Back when NASA was testing the X-43, they said something that has stuck in my mind ever since. The X-43 is a scramjet test vehicle. The thing is boosted on a Pegasus to near mach 10, then the scramjet is fired for 10 seconds. Afterwards, the vehicle is not recovered. "The only thing we get back from this mission is data."

When you think about it that way, all the robotic space missions are like that. We just get back data. No artifacts, no samples, just bits. We then assemble those bits back into knowledge back here on the ground. When we talk about the $800M SDO mission, we are spending the$800M to get those bits, so they better be valuable. Furthermore, I paid for those bits so I should have access to them.

The NASA Technical Report Server is where the knowledge collected from those bits go. It is now closed.

They claim that it is due to an ITAR review, and that it will be reopened when that is complete. There are over a million papers on NTRS. That is never going to get the kind of review they are implying.

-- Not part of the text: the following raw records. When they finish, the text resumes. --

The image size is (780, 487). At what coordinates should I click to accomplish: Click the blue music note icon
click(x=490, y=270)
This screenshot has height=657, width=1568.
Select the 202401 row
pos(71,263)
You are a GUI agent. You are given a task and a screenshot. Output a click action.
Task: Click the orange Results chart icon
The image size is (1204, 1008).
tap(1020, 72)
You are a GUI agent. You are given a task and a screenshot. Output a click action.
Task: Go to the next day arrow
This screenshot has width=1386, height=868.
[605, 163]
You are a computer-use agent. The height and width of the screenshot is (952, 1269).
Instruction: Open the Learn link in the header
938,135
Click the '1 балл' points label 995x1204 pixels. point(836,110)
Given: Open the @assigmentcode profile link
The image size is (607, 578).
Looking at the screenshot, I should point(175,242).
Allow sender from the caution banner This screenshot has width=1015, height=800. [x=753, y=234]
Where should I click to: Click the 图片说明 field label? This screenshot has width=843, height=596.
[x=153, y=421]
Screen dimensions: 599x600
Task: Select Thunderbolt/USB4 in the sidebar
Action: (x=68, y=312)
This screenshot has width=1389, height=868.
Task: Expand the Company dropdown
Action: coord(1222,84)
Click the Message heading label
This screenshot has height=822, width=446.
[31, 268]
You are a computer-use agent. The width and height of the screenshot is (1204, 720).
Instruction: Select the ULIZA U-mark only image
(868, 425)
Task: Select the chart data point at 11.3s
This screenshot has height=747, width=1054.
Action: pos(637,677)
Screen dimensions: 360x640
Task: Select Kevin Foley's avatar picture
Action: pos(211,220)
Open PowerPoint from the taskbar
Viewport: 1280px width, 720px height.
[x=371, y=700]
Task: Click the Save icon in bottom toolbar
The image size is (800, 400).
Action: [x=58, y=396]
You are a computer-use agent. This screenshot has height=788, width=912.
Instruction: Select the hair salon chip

So: For all those mission that only send back data, the only evidence that we have that they even happened is now gone. We spent \$XB a year on NASA, and what we paid for is now locked up. This is a bad precedent. Furthermore, the NASA library is now untrustworthy. We build libraries to hold knowledge, and if they close at random without notice, they fail to serve their purpose.

Similarly, I now don't think that the kernels for reconstructed entry of MSL will ever be released.

This is not a good way to start the day.